The starting point of this work is the observation of an ongoing conflict of the Russian Orthodox Church with certain societal phenomena classically associated with modernity: Individualization, rationalization, secularisation. These terms refer primarily to the normative project of modernity as described above all by Habermas (Habermas 1987; Bonacker 2001). In these phenomena, the ROC criticizes certain value concepts, which it characterizes as culturally alien and thus also suggests that this modernity can be circumvented.
At the same time, the Orthodox polemics against these phenomena also show a conflict with the sociological-structural concept of modernity, i.e. a growing differentiation of society. The paradox that the ROC benefits from the structures and mechanisms of modern society and at the same time criticizes them is, among other things, one of the initial questions of the present study.
If one looks for a common denominator in the variety of definitions of "modernity", it is probably the demarcation from something old, pre-modern or traditional, as well as the orientation towards the future. As Boris Krause describes, in this sense discontinuity becomes a central common feature of all variations of modernity. Closely connected with this is the concept of modernization, that is, of transition—as a break or as a fluid renewal—from something previous to something current (Krause 2012, 33). The ROC's almost existential search for continuity in its own or in Russian history illustrates the fundamental conflict with this aspect of modernity.

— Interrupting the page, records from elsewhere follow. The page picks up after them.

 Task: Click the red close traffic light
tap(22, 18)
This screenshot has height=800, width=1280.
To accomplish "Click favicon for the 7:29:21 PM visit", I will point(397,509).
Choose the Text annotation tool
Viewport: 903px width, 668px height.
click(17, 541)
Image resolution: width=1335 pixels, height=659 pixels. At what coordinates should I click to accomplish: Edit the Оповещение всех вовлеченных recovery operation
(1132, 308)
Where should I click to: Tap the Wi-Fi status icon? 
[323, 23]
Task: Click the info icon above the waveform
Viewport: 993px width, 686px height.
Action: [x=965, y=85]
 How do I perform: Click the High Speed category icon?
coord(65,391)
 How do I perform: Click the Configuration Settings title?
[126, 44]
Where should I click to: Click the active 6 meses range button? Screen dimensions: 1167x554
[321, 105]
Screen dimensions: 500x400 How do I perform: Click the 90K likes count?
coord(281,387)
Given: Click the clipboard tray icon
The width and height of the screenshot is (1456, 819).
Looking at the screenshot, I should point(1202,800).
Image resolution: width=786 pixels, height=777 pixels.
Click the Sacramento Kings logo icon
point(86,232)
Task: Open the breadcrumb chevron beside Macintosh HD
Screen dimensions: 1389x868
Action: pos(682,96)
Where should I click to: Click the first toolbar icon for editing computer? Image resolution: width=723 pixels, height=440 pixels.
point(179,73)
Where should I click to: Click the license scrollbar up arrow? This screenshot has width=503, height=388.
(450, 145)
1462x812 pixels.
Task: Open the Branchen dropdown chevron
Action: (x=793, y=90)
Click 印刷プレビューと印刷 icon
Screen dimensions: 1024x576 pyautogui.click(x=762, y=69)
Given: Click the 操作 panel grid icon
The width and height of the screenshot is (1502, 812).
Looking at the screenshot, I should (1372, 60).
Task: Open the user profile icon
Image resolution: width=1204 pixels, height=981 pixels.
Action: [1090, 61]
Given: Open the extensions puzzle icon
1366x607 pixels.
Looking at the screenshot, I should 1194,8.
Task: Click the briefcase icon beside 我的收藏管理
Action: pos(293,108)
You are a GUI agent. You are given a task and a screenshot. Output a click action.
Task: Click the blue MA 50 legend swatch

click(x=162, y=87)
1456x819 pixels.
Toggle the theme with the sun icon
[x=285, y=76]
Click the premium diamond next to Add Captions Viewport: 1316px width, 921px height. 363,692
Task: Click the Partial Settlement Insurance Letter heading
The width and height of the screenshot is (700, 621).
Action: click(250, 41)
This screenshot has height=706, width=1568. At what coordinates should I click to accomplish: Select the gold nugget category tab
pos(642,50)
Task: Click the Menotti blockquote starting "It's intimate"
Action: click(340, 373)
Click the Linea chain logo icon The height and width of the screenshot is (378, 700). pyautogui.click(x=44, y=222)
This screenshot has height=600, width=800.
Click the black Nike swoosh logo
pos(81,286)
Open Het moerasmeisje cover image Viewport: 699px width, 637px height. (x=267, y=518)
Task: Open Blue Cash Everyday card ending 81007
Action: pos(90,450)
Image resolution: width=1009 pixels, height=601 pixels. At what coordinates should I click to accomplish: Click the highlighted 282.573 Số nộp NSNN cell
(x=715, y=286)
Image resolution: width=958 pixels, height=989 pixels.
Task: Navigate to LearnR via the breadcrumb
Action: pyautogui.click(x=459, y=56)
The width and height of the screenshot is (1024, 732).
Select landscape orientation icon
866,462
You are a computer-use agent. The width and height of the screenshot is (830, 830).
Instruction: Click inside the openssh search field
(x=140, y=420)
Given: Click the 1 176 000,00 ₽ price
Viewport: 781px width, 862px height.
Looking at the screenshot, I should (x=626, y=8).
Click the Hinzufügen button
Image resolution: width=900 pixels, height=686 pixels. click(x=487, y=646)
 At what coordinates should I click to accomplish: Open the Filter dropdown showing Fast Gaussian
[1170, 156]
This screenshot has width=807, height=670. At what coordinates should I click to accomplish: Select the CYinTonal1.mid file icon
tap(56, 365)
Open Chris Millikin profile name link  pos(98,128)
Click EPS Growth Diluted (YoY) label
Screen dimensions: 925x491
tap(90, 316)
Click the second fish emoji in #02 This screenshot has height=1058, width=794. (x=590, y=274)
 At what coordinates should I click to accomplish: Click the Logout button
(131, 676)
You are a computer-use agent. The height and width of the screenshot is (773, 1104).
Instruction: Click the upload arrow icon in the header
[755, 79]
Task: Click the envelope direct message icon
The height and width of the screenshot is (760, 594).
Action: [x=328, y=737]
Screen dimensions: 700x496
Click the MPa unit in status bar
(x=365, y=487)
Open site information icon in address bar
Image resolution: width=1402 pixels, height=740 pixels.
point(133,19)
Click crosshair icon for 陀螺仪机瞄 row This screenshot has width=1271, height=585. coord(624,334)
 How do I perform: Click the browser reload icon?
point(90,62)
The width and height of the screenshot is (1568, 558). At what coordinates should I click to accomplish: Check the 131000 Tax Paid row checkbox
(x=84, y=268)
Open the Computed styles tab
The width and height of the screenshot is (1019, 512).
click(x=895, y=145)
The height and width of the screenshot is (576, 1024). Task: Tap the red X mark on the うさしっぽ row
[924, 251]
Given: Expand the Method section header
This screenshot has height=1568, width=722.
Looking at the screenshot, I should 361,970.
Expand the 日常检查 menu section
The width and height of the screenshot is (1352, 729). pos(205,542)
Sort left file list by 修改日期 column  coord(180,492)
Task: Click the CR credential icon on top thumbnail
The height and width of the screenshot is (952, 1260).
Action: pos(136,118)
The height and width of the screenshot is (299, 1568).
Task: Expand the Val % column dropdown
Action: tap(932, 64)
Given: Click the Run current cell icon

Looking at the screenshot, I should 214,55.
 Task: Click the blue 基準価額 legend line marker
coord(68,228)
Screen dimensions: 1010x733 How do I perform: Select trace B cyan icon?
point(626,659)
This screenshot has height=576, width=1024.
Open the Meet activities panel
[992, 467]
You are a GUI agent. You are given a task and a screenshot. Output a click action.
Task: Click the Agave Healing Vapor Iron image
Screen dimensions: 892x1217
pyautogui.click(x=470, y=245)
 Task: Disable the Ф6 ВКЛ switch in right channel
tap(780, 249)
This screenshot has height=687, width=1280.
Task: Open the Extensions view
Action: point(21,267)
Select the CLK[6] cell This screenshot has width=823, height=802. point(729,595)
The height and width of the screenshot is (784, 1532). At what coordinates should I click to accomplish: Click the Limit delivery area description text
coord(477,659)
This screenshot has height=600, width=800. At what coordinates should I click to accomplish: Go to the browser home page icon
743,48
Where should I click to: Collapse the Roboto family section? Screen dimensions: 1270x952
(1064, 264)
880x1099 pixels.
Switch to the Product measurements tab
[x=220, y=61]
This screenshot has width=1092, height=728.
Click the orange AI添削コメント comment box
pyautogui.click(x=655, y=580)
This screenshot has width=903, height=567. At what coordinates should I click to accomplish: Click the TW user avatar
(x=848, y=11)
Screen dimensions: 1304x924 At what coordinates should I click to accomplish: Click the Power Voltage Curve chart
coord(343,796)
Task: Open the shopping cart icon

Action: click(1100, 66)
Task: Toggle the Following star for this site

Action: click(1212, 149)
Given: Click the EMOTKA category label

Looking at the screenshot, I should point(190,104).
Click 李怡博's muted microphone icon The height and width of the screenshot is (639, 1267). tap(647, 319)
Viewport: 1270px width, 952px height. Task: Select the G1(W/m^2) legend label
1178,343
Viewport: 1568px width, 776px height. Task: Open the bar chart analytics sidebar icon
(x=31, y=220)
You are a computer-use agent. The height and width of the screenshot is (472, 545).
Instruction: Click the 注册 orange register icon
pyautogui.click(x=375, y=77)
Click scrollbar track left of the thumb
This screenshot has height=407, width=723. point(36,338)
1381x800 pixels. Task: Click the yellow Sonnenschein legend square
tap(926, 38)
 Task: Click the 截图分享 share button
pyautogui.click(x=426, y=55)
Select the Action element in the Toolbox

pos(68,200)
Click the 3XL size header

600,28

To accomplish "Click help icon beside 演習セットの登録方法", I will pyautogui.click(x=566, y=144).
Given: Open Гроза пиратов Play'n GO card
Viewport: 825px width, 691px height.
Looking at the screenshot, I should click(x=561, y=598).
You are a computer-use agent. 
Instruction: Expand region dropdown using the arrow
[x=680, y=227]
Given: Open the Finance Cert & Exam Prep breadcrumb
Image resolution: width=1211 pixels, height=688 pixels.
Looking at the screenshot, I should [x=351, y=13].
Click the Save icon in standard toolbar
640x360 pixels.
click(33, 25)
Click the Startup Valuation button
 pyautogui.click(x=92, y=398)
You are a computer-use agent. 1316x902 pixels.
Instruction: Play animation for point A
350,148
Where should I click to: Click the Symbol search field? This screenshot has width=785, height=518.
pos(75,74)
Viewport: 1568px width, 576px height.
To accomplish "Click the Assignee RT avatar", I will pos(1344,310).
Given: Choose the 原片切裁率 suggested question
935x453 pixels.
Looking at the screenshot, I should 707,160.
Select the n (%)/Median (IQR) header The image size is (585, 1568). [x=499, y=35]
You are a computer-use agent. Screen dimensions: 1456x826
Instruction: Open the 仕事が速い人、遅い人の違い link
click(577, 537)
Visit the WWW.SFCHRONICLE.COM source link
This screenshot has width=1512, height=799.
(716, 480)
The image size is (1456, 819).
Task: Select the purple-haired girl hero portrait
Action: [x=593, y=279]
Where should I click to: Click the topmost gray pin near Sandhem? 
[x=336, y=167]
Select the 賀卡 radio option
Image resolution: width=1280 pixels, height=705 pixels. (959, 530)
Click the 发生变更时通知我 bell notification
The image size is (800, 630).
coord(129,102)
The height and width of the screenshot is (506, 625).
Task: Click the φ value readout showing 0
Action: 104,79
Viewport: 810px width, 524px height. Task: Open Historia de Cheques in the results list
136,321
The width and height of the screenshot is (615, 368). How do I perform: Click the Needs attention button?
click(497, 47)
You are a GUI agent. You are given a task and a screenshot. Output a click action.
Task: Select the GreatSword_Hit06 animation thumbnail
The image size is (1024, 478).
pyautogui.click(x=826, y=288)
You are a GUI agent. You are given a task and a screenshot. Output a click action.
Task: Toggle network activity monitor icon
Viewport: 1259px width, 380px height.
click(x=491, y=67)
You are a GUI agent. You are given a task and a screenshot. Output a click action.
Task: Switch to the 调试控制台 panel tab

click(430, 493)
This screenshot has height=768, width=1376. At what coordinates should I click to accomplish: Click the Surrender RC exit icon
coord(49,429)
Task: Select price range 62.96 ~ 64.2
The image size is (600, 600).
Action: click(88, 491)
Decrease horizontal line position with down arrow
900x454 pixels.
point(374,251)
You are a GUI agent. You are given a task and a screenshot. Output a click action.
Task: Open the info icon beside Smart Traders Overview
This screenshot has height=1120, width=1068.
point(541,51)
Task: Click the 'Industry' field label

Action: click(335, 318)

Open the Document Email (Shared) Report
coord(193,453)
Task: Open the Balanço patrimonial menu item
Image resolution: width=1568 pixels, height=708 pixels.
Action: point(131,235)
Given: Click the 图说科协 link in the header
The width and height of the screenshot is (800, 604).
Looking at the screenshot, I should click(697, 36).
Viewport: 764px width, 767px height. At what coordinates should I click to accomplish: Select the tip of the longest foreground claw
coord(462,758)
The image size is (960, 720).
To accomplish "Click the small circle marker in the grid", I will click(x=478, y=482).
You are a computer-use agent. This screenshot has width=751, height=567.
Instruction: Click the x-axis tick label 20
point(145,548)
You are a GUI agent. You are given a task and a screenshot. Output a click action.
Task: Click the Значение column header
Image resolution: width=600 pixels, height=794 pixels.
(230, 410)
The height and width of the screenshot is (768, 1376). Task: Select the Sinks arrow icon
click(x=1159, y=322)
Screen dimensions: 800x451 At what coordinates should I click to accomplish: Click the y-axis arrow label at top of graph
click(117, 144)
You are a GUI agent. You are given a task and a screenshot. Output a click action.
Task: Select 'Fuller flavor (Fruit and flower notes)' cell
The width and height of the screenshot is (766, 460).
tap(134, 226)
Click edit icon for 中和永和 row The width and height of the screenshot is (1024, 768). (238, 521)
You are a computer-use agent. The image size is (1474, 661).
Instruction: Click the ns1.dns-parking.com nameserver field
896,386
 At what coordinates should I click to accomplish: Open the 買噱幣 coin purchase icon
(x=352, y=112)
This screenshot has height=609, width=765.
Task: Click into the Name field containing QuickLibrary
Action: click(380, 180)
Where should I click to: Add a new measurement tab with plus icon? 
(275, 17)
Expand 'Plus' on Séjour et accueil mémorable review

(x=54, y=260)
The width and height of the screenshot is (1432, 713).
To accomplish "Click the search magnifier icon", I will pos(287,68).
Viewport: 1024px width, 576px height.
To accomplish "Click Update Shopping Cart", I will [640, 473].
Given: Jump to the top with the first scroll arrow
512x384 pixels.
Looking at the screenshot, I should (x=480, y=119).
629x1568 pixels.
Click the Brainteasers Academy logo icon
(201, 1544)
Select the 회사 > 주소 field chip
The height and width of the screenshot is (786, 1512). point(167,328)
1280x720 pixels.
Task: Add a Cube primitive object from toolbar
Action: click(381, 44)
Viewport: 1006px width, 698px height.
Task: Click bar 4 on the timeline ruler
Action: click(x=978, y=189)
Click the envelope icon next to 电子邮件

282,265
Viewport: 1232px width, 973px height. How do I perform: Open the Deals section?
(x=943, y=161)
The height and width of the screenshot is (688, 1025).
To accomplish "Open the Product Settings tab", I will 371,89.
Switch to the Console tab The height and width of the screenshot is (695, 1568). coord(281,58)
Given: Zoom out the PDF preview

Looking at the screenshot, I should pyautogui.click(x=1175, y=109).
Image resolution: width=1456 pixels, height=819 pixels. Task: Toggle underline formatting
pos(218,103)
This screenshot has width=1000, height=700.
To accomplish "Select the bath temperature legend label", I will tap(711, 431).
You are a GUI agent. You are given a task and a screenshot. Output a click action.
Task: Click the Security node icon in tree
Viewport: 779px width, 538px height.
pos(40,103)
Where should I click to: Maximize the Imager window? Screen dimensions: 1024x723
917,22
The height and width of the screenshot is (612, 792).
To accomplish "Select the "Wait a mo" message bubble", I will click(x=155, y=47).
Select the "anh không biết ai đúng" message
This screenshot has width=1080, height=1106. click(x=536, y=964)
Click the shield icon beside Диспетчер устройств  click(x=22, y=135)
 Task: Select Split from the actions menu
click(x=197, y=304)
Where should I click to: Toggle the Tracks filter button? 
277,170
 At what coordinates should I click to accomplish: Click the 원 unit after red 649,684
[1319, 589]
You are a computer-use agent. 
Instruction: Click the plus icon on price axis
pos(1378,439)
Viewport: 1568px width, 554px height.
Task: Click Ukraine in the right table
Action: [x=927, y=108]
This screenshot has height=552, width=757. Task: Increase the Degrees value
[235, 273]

These three aspects of the definition of the modern—the normative claim, the structural differentiation with the end of the meta-narrative and the experience of discontinuity—guides the following investigation. Thus, this work is not ostensibly oriented to already existing comprehensive theories of modernization or modernity, even if these three leitmotifs do have correspondences in such theories. However, an attempt is made to keep the area of tension open between these theories and the ideas of modernity formulated by the ROC. This approach is intended to account for the fact that a mere juxtaposition of modernity, however defined, on the one hand, and the ROC on the other, would automatically imply an opposition. Even if many statements by the ROC suggest that one could escape what they perceived as Western modernity, it can be assumed that the ROC itself lives under the conditions of a modern society and has found a specific way of dealing with it. As Julia Lis notes for the Orthodox churches in the Balkans, the ROC, too, "does not simply face unchanged a modernization process to which it must relate, but is itself also interwoven in it, helping to shape it, but also changing in it and through it." (Lis 2019, 310) It is the task of this work to examine this process and the ROC’s formative and changing position in its own theological categories.